7. Breach notification
If Tinkr Labs becomes aware of a personal data breach affecting the Customer's data, we will notify the Customer without undue delay, and in any case within 72 hours of becoming aware. Our notification will include, to the extent known:
- A description of the nature of the breach.
- The categories and approximate number of data subjects and records affected.
- The likely consequences of the breach.
- The measures taken or proposed to address the breach and mitigate its effects.
- Contact details for our response team.
Tinkr Labs will reasonably cooperate with the Customer's investigation and any regulator notifications required of the Customer.
8. Audit rights
Tinkr Labs will make available to the Customer, upon reasonable written request, the information necessary to demonstrate compliance with this DPA. The Customer may conduct an audit or inspection no more than once per 12-month period, at Customer's expense, on at least 30 days' prior written notice, during normal business hours, and subject to reasonable confidentiality obligations. An audit conducted by a mutually agreed independent third-party auditor under a confidentiality agreement is preferred.
If Tinkr Labs has a current third-party audit report (for example, a SOC 2 Type II report) that covers the requested scope, the Customer will accept that report in place of an on-site audit.
9. International transfers
Providing Maria involves transfers of personal data to the United States and other jurisdictions where our sub-processors operate. For GDPR-governed transfers, the parties agree to rely on appropriate safeguards such as the European Commission's Standard Contractual Clauses, which are incorporated by reference. For DPDP-governed transfers, the parties will comply with the applicable notified framework. The Customer authorizes these transfers as part of the Service.

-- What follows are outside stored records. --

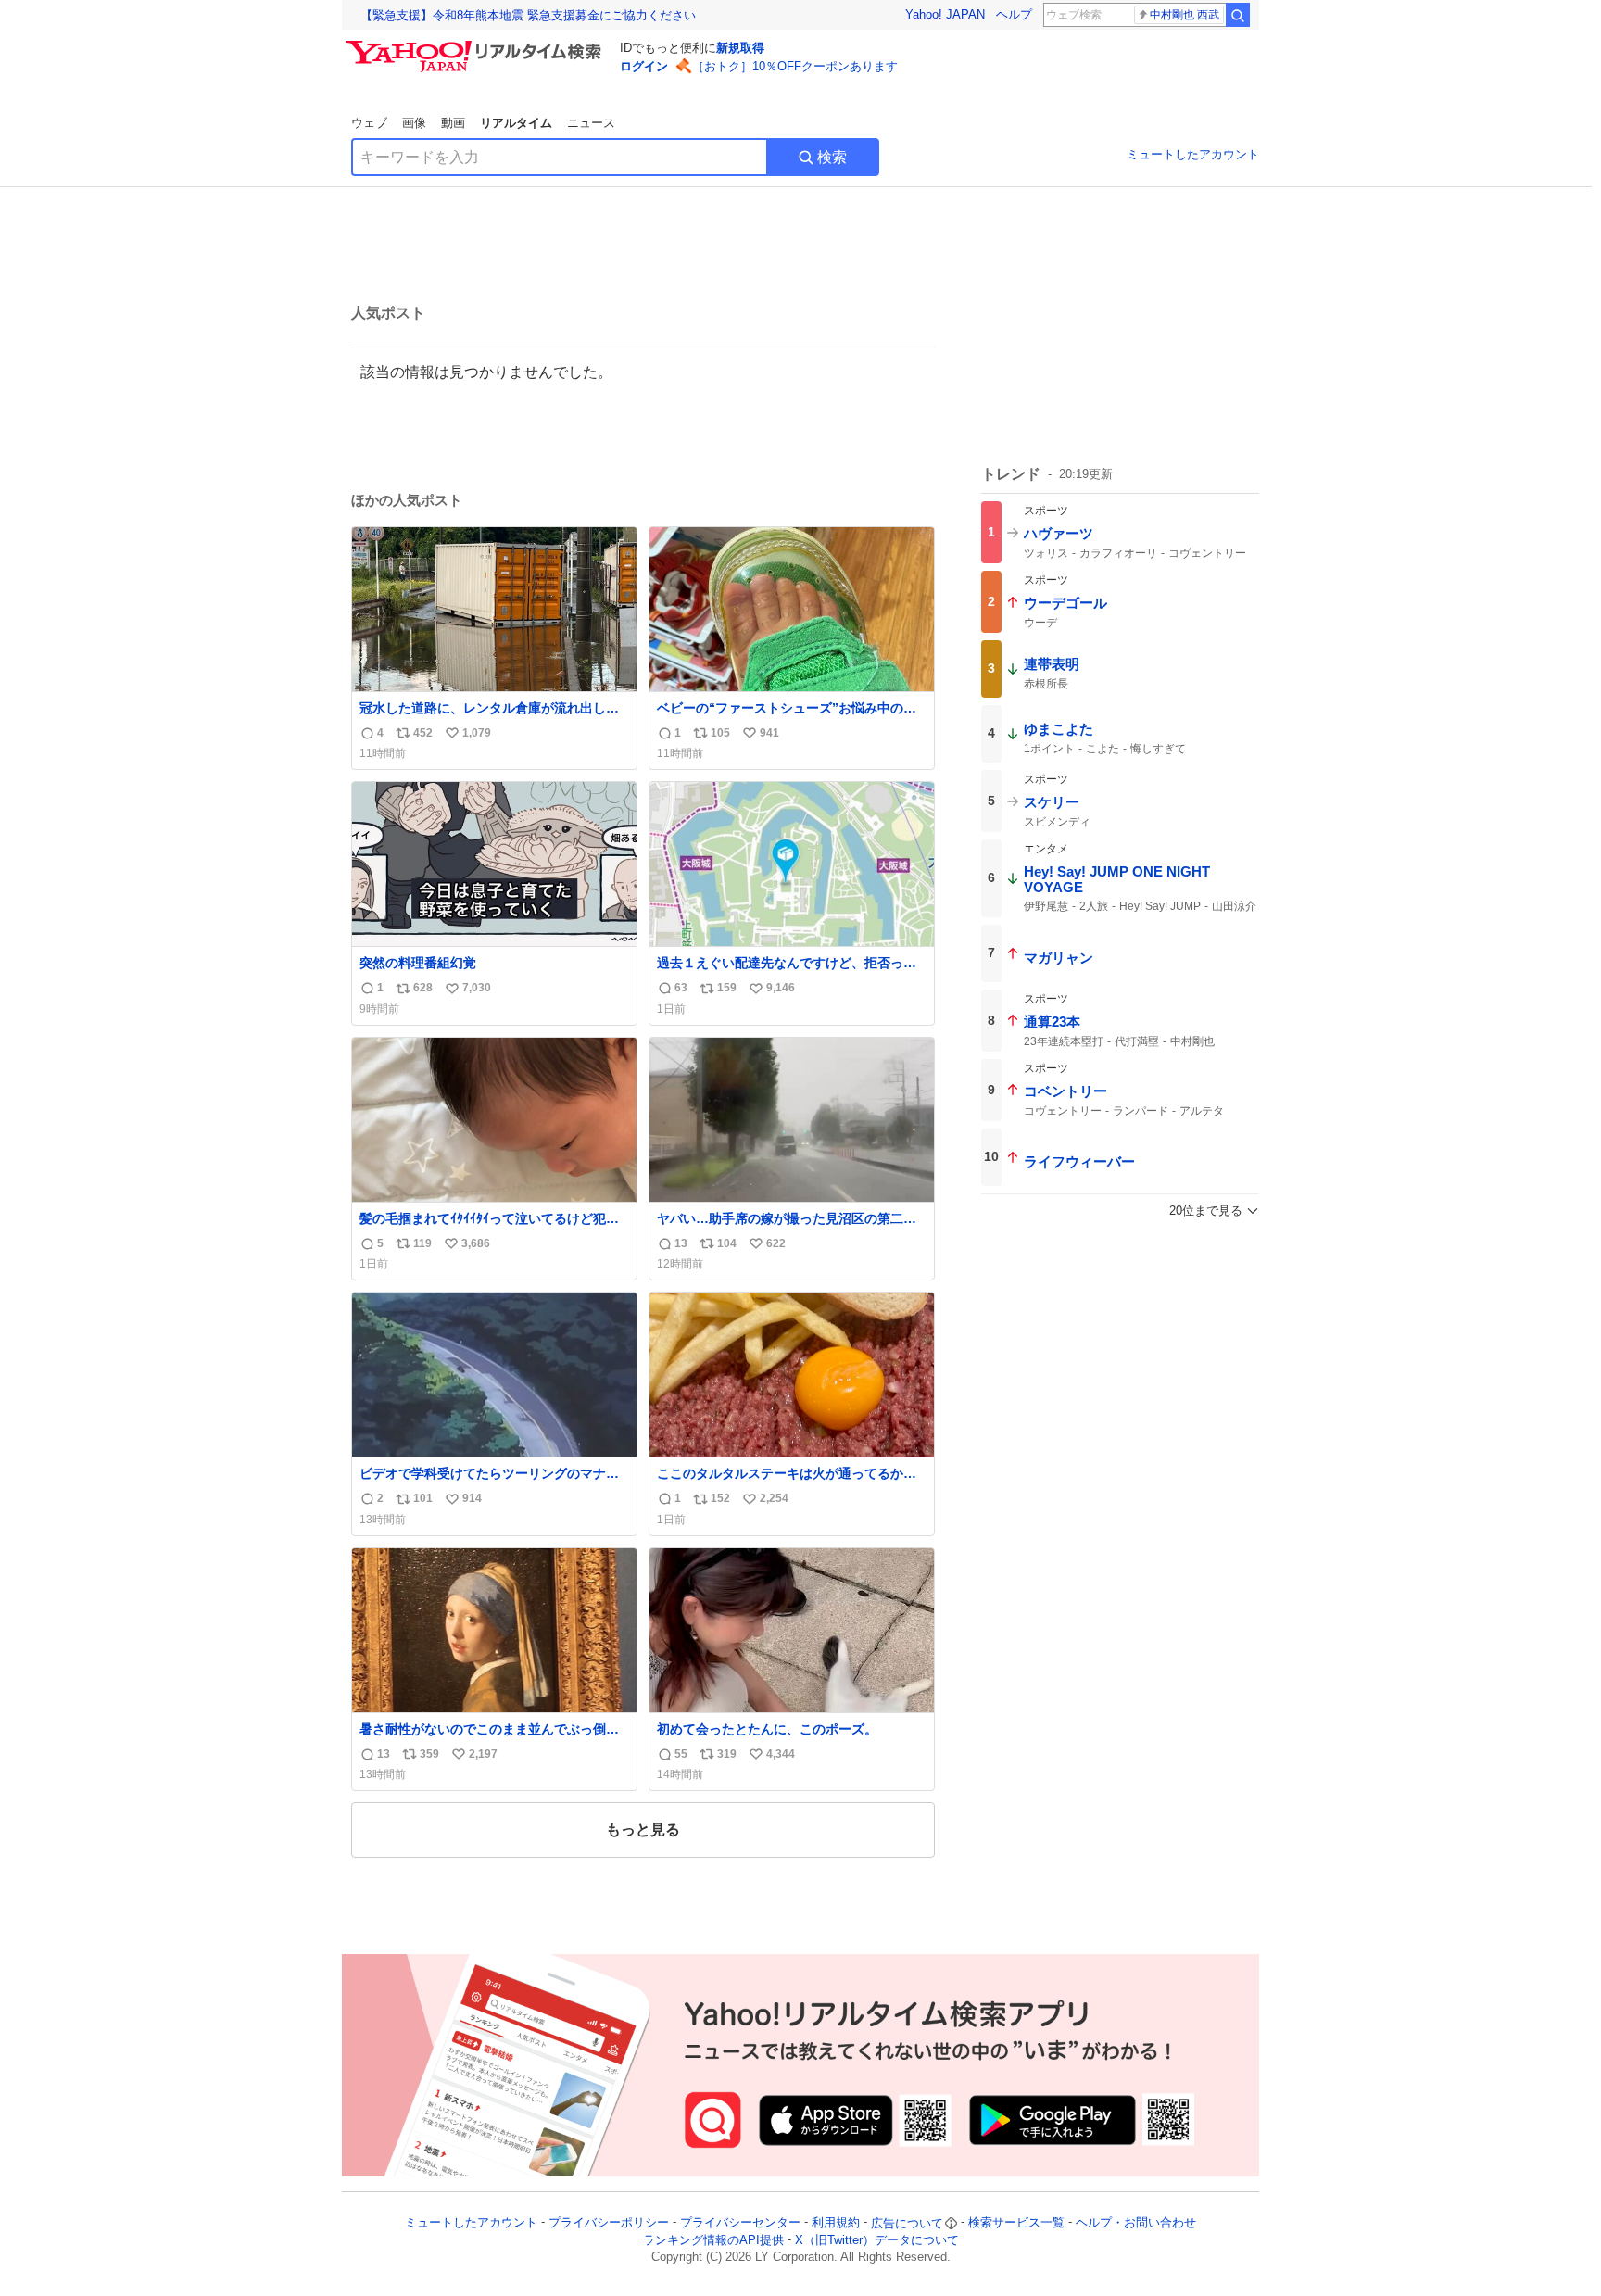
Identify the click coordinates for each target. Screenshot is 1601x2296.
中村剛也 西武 (1184, 14)
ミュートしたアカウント (1193, 154)
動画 (453, 123)
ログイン (644, 66)
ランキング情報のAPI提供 (713, 2240)
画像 (414, 123)
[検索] (1238, 15)
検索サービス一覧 (1016, 2223)
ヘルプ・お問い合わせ (1136, 2223)
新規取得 (740, 48)
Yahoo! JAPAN (945, 14)
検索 (832, 157)
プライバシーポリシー (608, 2223)
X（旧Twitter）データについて (877, 2240)
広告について (907, 2223)
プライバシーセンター (740, 2223)
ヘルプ (1014, 14)
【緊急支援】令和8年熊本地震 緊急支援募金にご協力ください (528, 15)
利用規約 (836, 2223)
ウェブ (369, 123)
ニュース (591, 123)
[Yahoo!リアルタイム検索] (476, 45)
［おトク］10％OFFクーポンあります (795, 66)
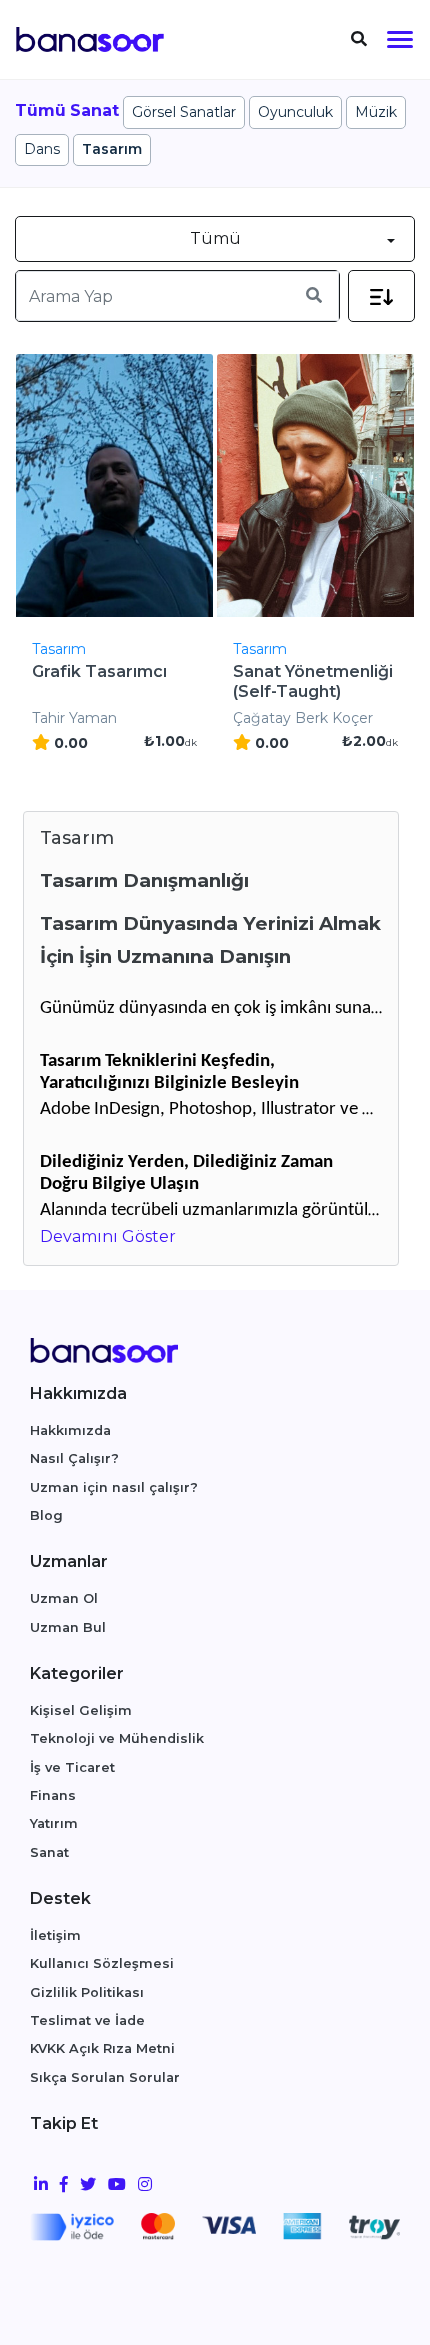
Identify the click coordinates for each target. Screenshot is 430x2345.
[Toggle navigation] (359, 39)
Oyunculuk (295, 112)
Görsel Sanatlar (184, 112)
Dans (42, 149)
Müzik (376, 112)
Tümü (215, 238)
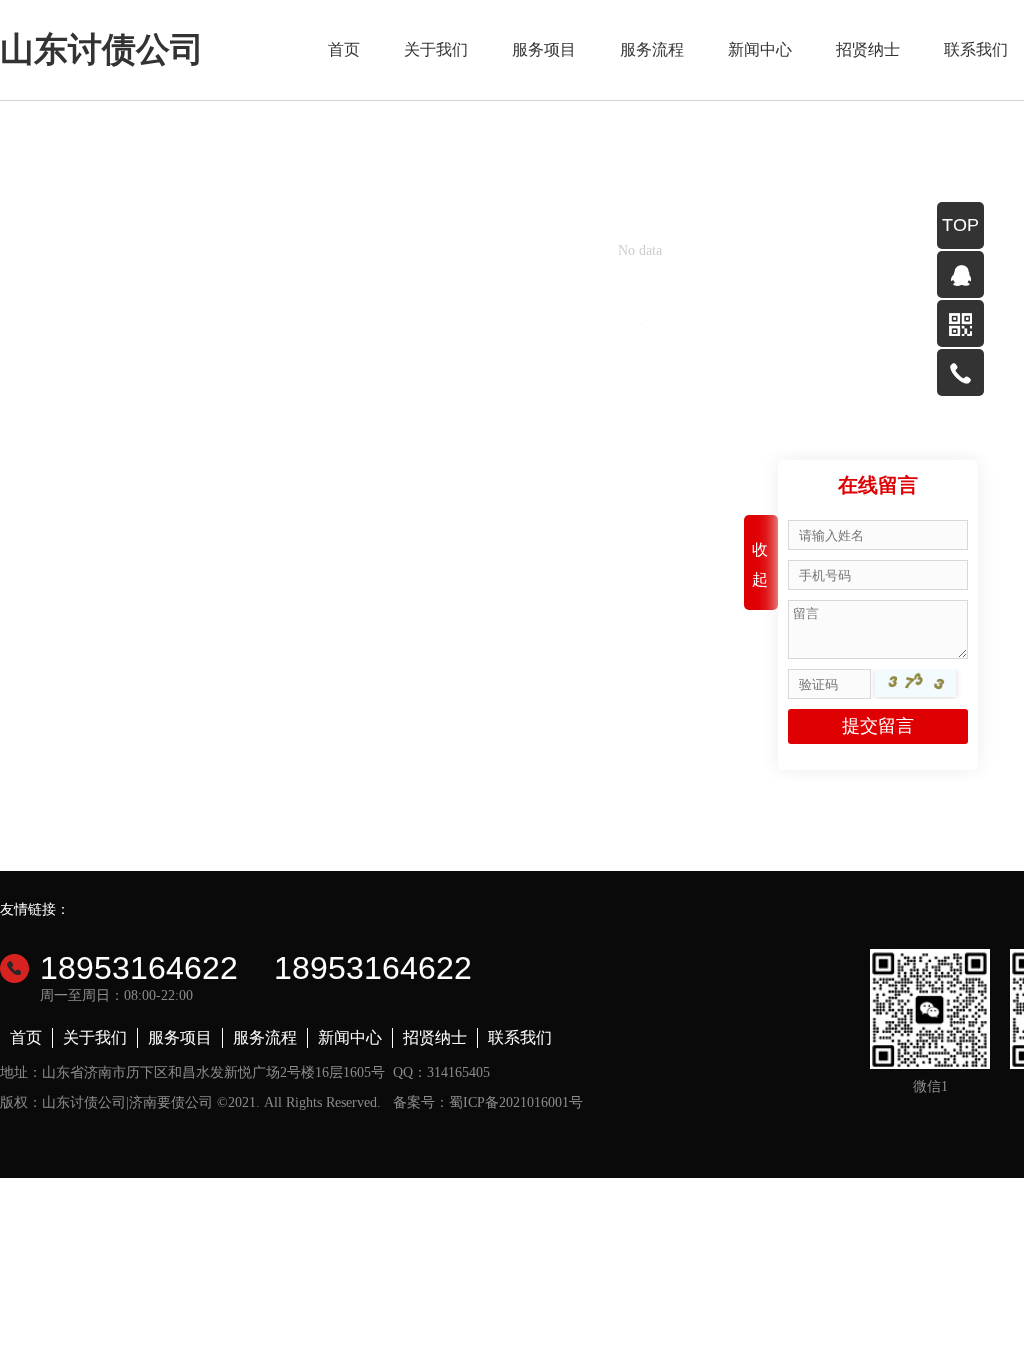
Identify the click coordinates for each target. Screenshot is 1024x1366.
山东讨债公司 (102, 49)
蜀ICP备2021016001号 (516, 1102)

10. Return and deletion of data on termination
On termination of the Customer's subscription:
- The Customer may request an export of the personal data processed through Maria in a structured, commonly used, machine-readable format within 30 days of termination.
- Unless legally required to retain it, Tinkr Labs will delete the personal data from its primary systems within 30 days of termination (or within 30 days of the Customer's export request, whichever is later).
- Encrypted backups containing the data will be overwritten on the normal rotation schedule, within a further 30 days.
- Tinkr Labs may retain minimum records required by law (for example, Indian tax and accounting records for up to 8 years). Those records will be protected by the same safeguards as active data.
11. Data-subject requests
If Tinkr Labs receives a request directly from an end user seeking to exercise data-protection rights in relation to data processed on the Customer's behalf, Tinkr Labs will forward that request to the Customer and will not respond on the Customer's behalf except where required by law. Tinkr Labs will provide reasonable assistance to help the Customer respond.
12. Liability and precedence
The liability provisions in the main Terms of Service apply to this DPA. In the event of a conflict between this DPA and the Terms, this DPA governs solely with respect to the subject matter of data processing.
13. How to sign this DPA
This DPA is effective upon the earlier of (a) the Customer entering into a paid subscription to Maria for business use, or (b) the Customer countersigning a copy and returning it to hello@tinkrlabs.ai. If you require a signed copy for your records, please contact us and we will provide one.
Last updated: [DATE]. These are draft documents and should be reviewed by a licensed attorney before use.